The HTTP module is part of the LDClient Core. It offers support for retrieving HTTP resources (of any type) using the Apache HTTPClient library. Since this is the most common type of Linked Data resources, the LDClient Core offers advanced connection management for HTTP connections using a connection pool and keep-alive connections.

Implementing a data provider that uses HTTP to retrieve resource data requires subclassing the class AbstractHttpProvider. This class implements the retrieveResource(...) method of DataProvider, but requires subclasses to implement a parseResponse(...) method instead. Please see the Javadoc documentation for details.

XML Module

The XML module provides an abstract base class for all XML-based data sources, e.g. web services like YouTube or Vimeo offering their data in a proprietary XML format.
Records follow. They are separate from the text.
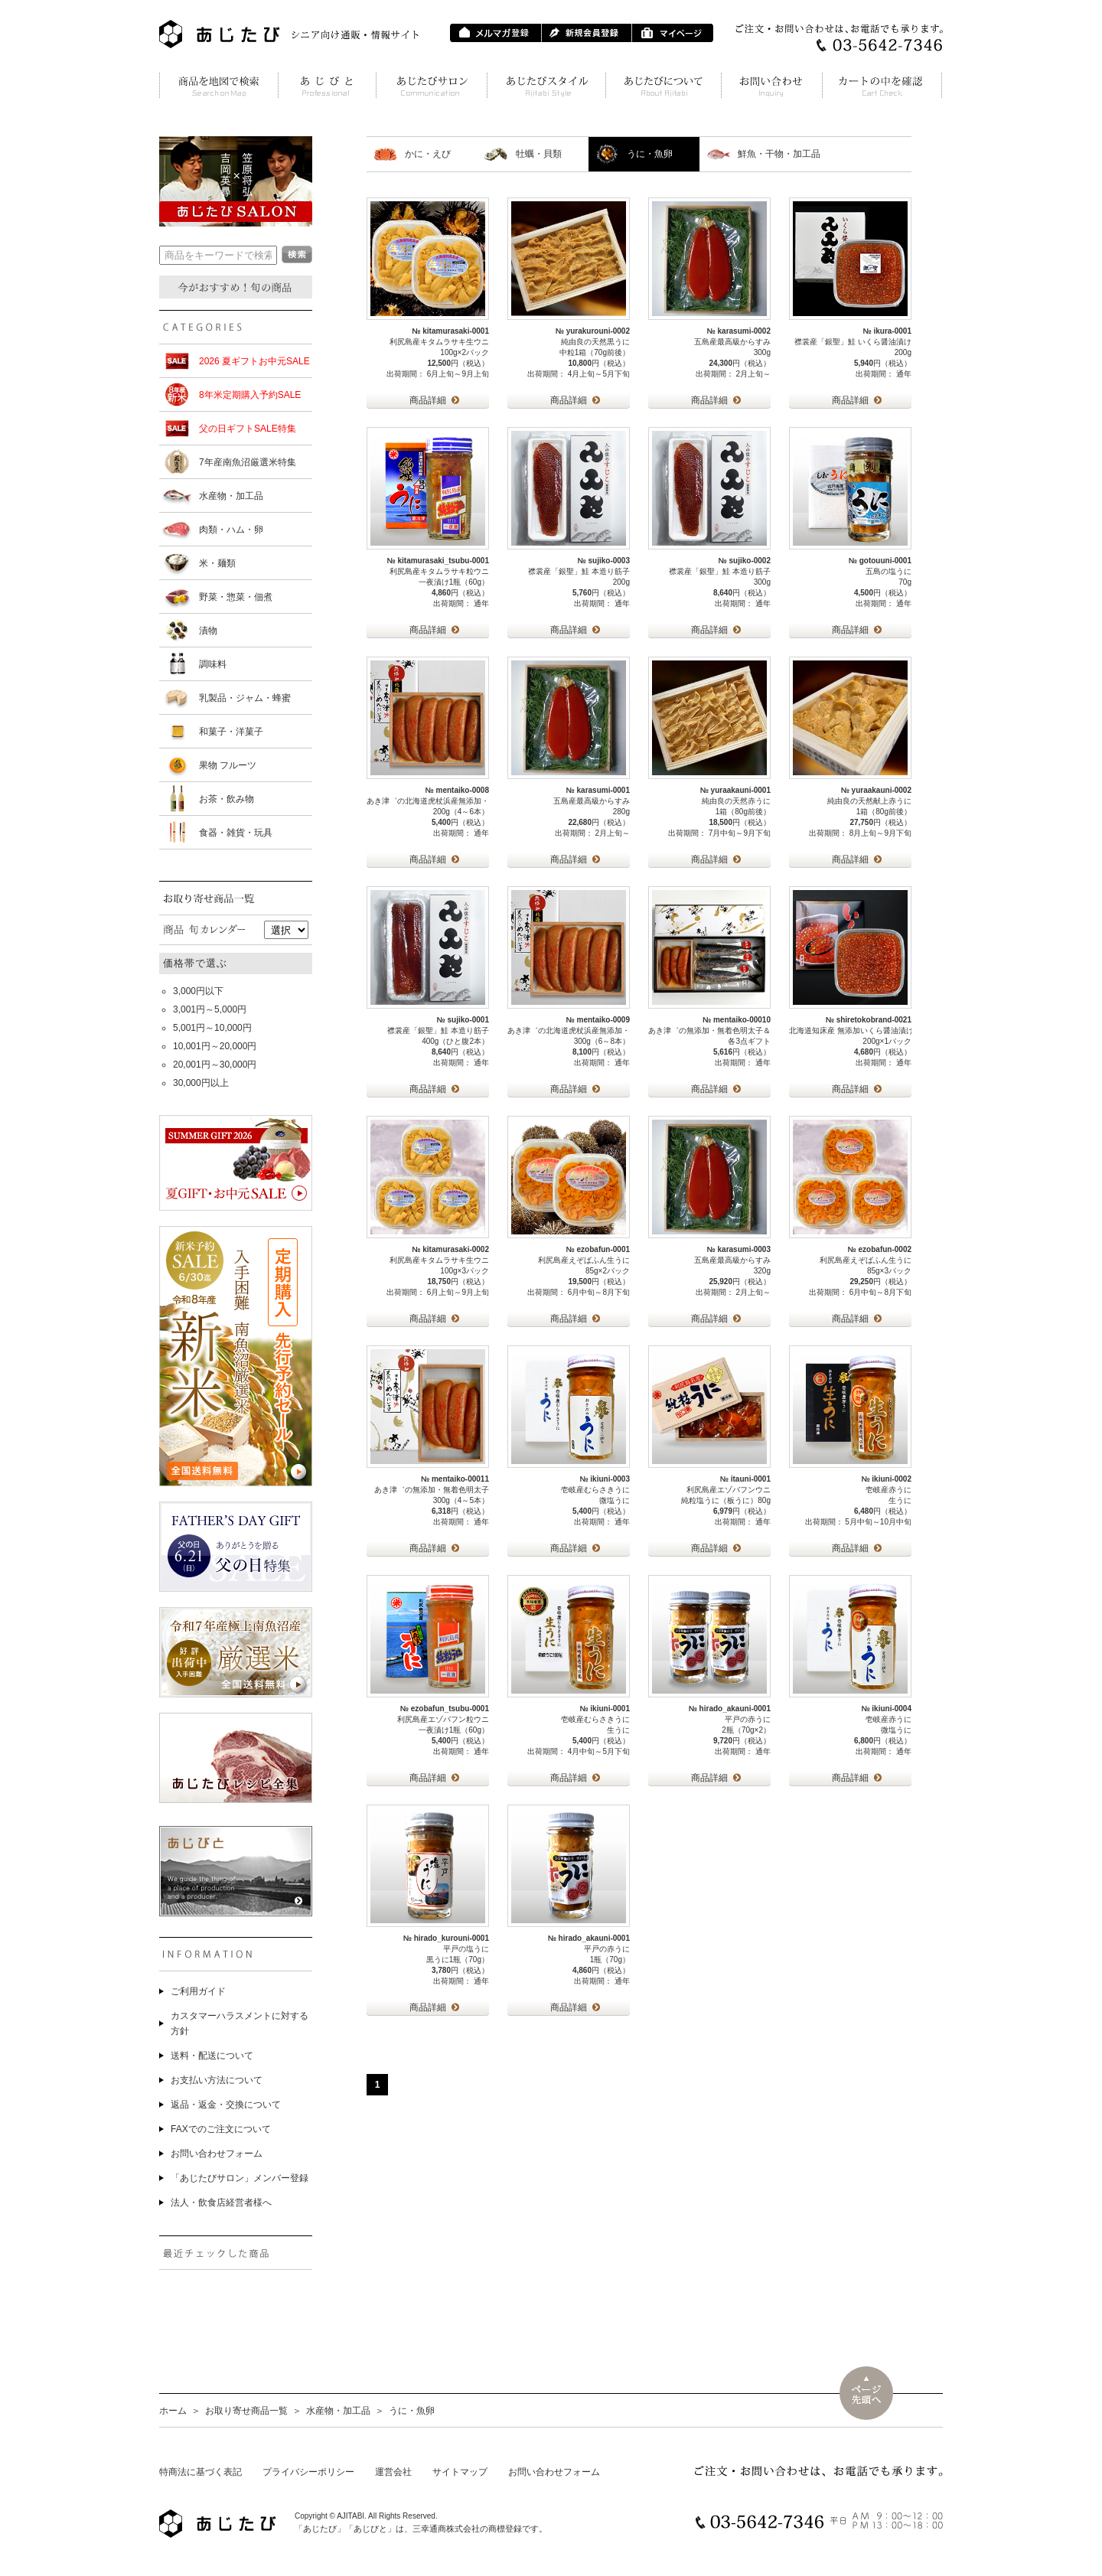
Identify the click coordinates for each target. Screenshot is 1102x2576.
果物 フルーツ (227, 765)
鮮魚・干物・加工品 (779, 153)
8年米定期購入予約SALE (250, 395)
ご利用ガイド (198, 1991)
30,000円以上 (201, 1083)
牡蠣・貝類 (539, 153)
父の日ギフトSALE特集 (247, 428)
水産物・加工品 (231, 496)
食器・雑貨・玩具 (235, 832)
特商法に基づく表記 (200, 2472)
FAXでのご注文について (221, 2129)
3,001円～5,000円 (209, 1009)
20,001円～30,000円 (214, 1064)
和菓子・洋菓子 (231, 731)
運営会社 (393, 2472)
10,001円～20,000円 (214, 1046)
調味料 (213, 664)
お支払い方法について (216, 2080)
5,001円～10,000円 (212, 1027)
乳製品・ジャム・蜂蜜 (245, 698)
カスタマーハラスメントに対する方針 (239, 2023)
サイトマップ (459, 2472)
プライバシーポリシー (308, 2472)
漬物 (208, 630)
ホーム (173, 2410)
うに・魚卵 (650, 153)
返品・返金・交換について (226, 2104)
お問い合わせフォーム (216, 2153)
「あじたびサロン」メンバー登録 (239, 2178)
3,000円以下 (198, 991)
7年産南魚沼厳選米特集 (247, 462)
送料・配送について (212, 2055)
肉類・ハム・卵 (231, 529)
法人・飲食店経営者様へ (221, 2202)
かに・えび (428, 153)
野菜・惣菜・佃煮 (235, 597)
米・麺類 (217, 563)
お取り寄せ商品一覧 (246, 2410)
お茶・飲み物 (226, 799)
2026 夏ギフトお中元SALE (254, 361)
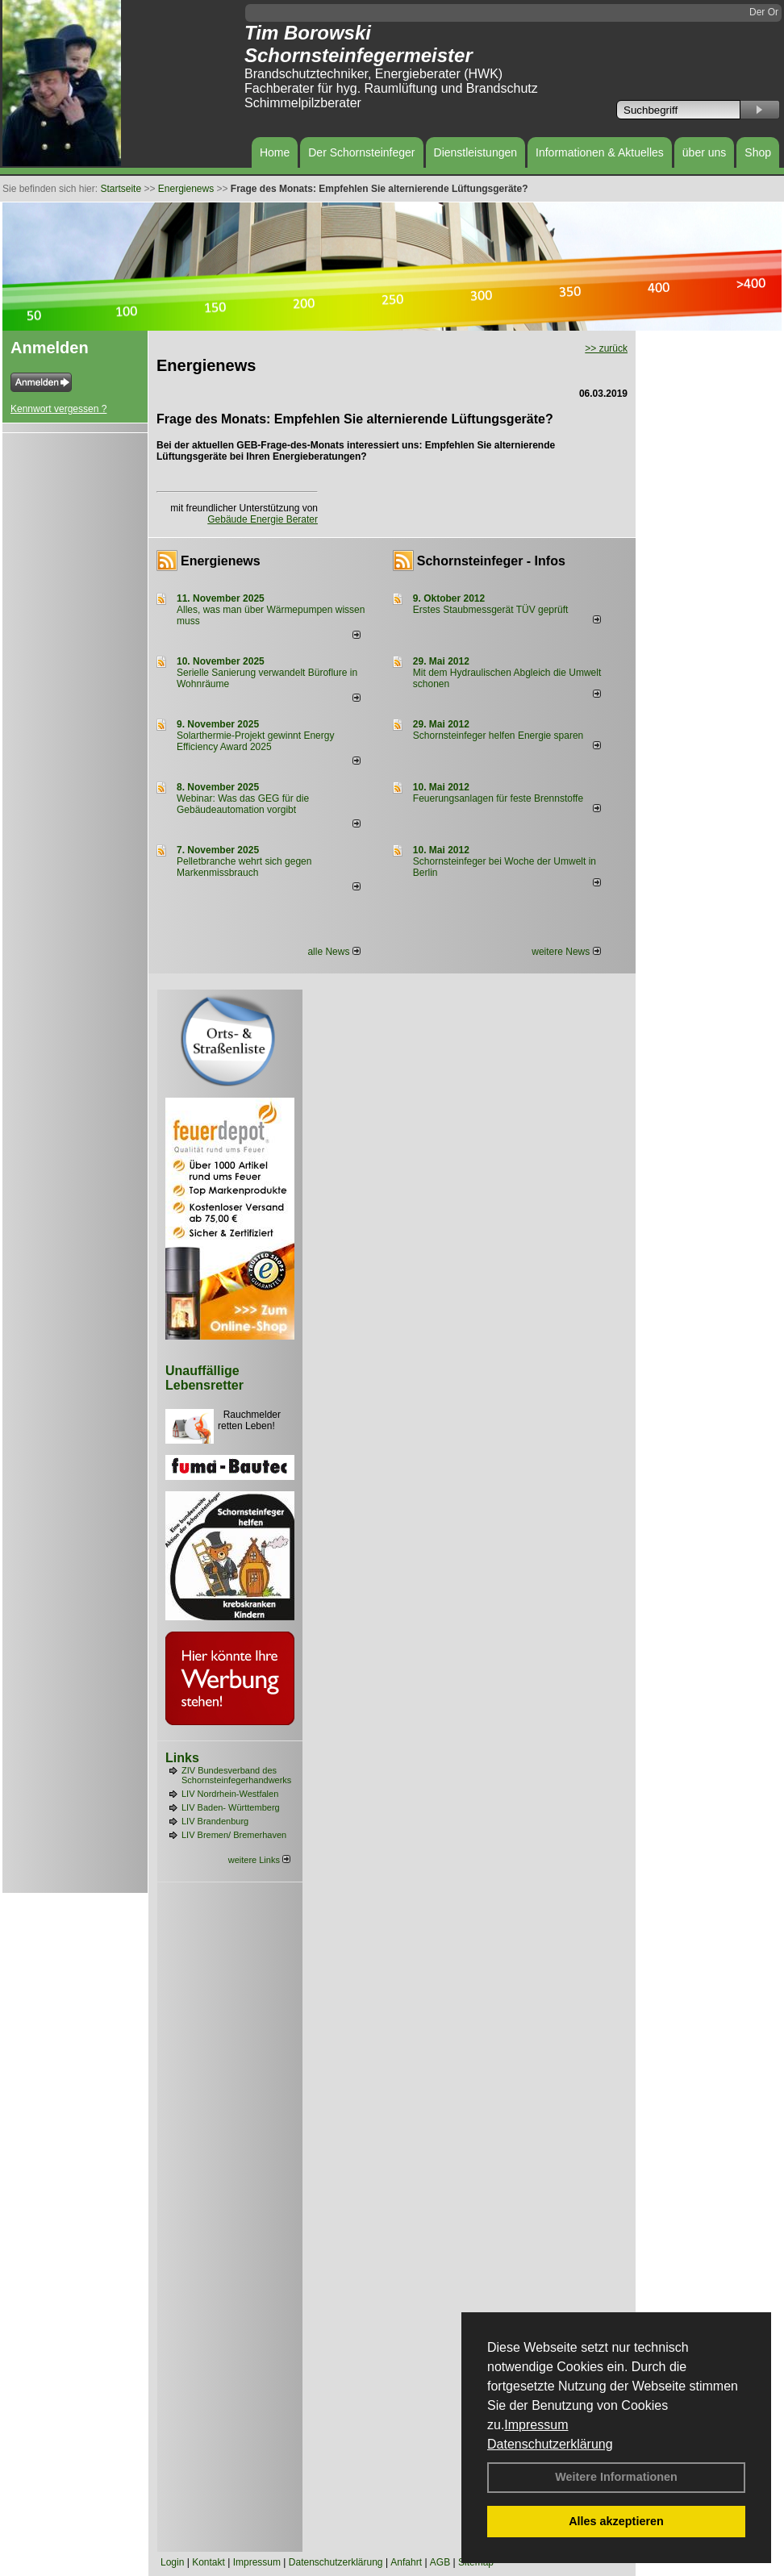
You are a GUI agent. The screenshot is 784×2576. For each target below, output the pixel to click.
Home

It is based on the HTTP module, implements basic XML parsing functionality (using JDOM) and allows subclasses to specify mappings from XPath statements to RDF properties. Subclasses will need to provide this mapping as well as a method specifying how to build the request URL for the service based on the resource URI of the retrieved resource. To build a data provider based on an XML data source, you will need to include the following Maven artifact:

<dependency>
    <groupId>org.apache.marmotta</groupId>
    <artifactId>ldclient-provider-xml</artifactId>
    <version>3.3.0</version>
</dependency>

To actually use the XML provider with a data source, you need to create a subclass of AbstractXMLDataProvider and override the following methods:

  • Map<String,XPathValueMapper> getXPathMappings(String requestUrl): a mapping table mapping from RDF properties to XPath Value Mappers. Each entry in the map is evaluated in turn; in case the XPath expression yields a result, the property is added for the processed resource
  • List<String> getTypes(URI resource): should return a list of URIs that are added as RDF types (using rdf:type) to each retrieved resource
  • List<String> buildRequestUrl(String resourceUri, Endpoint endpoint): build the URLs used for accessing the actual resource data through a web service; in the most simple case, this can simply be the same as the resource URI, but in most real-world scenarios you will need to do some sort of rewriting

Good examples on how to use the XML module can be found in the Vimeo and Youtube modules in the source code.

HTML Module

Like the XML module, the HTML module provides an abstract base class for all HTML-based data sources (simple web pages or also more complex web applications). It is for example used in the PHPBB module to access posts and threads in an online forum. It implements basic HTML parsing functionality, even for messy HTML, using JSoup. Since XPath is usually not very convenient for HTML documents, mappings from element values to RDF properties in the HTML module are specified using CSS selectors similar to jQuery. Subclasses will need to provide this mapping as well as a method specifying how to build the request URL for the service based on the resource URI of the retrieved resource. To build a data provider based on an HTML data source, you will need to include the following Maven artifact:

<dependency>
    <groupId>org.apache.marmotta</groupId>
    <artifactId>ldclient-provider-html</artifactId>
    <version>3.3.0</version>
</dependency>

To actually use the XML provider with a data source, you need to create a subclass of AbstractHTMLDataProvider and override the following methods:

  • Map<String, JSoupMapper> getMappings(String resource, String requestUrl): a mapping table mapping from RDF properties to JSoup element selections in the HTML document; Each entry in the map is evaluated in turn; in case the CSS expression yields a result, the property is added for the processed resource
  • List<String> getTypes(URI resource): should return a list of URIs that are added as RDF types (using rdf:type) to each retrieved resource
  • List<String> buildRequestUrl(String resourceUri, Endpoint endpoint): build the URLs used for accessing the actual resource data through a web service; in the most simple case, this can simply be the same as the resource URI, but in most real-world scenarios you will need to do some sort of rewriting

The only currently existing example is the PHPBB module.